Centroamérica sin visión clara para aprovechar creciente alianza con China

EFE | Centroamérica carece de visión y planes para aprovechar la creciente alianza con China, a la que ya se sumaron cuatro países del Sistema de la Integración Centroamericana (Sica), el último El Salvador, dijeron analistas a Efe.

China "está clarita" de lo que quiere en Centroamérica: ve a Panamá como una plataforma para distribuir sus productos, gracias a sus puertos y con las facilidades de un tren bala que el gigante asiático planea construir en el país y que podría transportar bienes producidos en la vecina Costa Rica o en El Salvador, donde la mano de obra es barata.

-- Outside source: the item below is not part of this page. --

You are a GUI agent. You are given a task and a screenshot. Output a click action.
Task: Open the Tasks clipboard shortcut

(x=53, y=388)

"Para el 2030 se considera que la primera potencia comercial será China y eso no lo va a parar nadie (...) China sabe lo que quiere, el problema es que nosotros no estamos claros en qué queremos", agregó el rector de la Facultad de Economía de la estatal Universidad de Panamá (UP), Rolando Gordón.

El Salvador anunció el lunes la ruptura con Taiwán, considerada una provincia rebelde por Pekín, y selló los nexos diplomáticos con China, una decisión que el presidente salvadoreño, Salvador Sánchez, tildó de "paso en la dirección correcta".

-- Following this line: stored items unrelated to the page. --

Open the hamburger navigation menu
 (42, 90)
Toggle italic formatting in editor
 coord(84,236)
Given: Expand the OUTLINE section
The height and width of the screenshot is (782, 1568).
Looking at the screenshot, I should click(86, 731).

El nuevo estatus con China traerá a El Salvador, afectado por altos niveles de pobreza y violencia y muy dependiente de las remesas de sus emigrantes, la gran mayoría en EE.UU. "grandes beneficios", dijo Sánchez, que anunció un diálogo bilateral para identificar acciones concretas en comercio, inversión y desarrollo de infraestructura, entre otros.

Hace poco más de un año hizo lo propio Panamá y ya ha firmado cerca de treinta acuerdos con China, que desde hace años tiene una rol preponderante en la economía local al ser el segundo usuario en importancia del Canal, solo superado por EE.UU., y el primer proveedor de la Zona Libre de Colón (ZLC), la mayor del continente.

Costa Rica fue el primer país de la región en establecer los nexos con China, en el 2007, y ambos firmaron el año pasado un marco de acción conjunta 2016-2020 que identifica como áreas prioritarias la infraestructura, la tecnologías y la cooperación financiera.

República Dominicana, que pertenece al Sica aunque geográficamente está en el Caribe, también estableció, en mayo pasado, relaciones con China, en medio de un gran entusiasmo del empresariado y de la opinión pública, como también sucedió en Panamá y Costa Rica en su momento.

"Yo imagino que los chinos tendrán interés en desarrollar proyectos en El Salvador que le significarían ingresos importantes al país centroamericano. Imagino que la decisión fue tomada en coordinación con los empresarios" de ese país, dijo a Efe el sociólogo y profesor universitario panameño, Marco Gandánsegui.

Gandásegui, investigador asociado del Centro de Estudios Latinoamericanos (Cela), coincidió en que a diferencia de China, que tiene planes geopolíticos y comerciales a 40-50-100 años, "los países centroamericanos no tienen un proyecto" en torno a las relaciones con el gigante asiático.

Por eso hizo votos para que el empresariado salvadoreño "que sospecho presionó porque quiere hacer negocios con China", lo haga en el marco de un plan que genera beneficios a su país.

Los centroamericanos deben aspirar a tener con China negocios con valor agregado, que generen impuestos, que se especialice mano de obra nacional y que se abra el mercado chino a la exportación de la región, dijo en ese sentido el economista Gordón.

A juicio del exembajador panameño Nils Castro, una de las inversiones que podría hacer China en El Salvador es la rehabilitación del puerto La Unión, afectado por "problemas de dragado" que, "si se solucionan" pueden hacerlo "bastante rentable y le puede servir a Honduras, que tiene mal acceso al Pacífico".

La decisión concretada por El Salvador y China, que firmaron en Pekín el acuerdo diplomático, generó "preocupación" en EE.UU., como expresó la embajadora en San Salvador, Jean Manes, que adelantó que esto "impactará" la relación bilateral.

"EE.UU. obviamente está muy preocupado" por los movimientos de China, ya que tras "conquistar a América del Sur ahora están los empresarios chinos en Centroamérica. El problema es más bien comercial que político", dijo Gandásegui.

A juicio de Castro, EE.UU. reacciona así porque El Salvador, Honduras y Guatemala, el llamado Triángulo Norte, han sido países "sujetos a control estadounidense", en los últimos años con el plan Alianza para la Prosperidad, que busca detener la emigración masiva ilegal y tiene financiación estadounidense.

Guatemala, Honduras y Nicaragua quedan en la región como aliados de Taiwán y los analistas consultados por Acan-Efe no creen que haya cambios en corto plazo, aunque coincidieron en que al final "es cuestión de tiempo".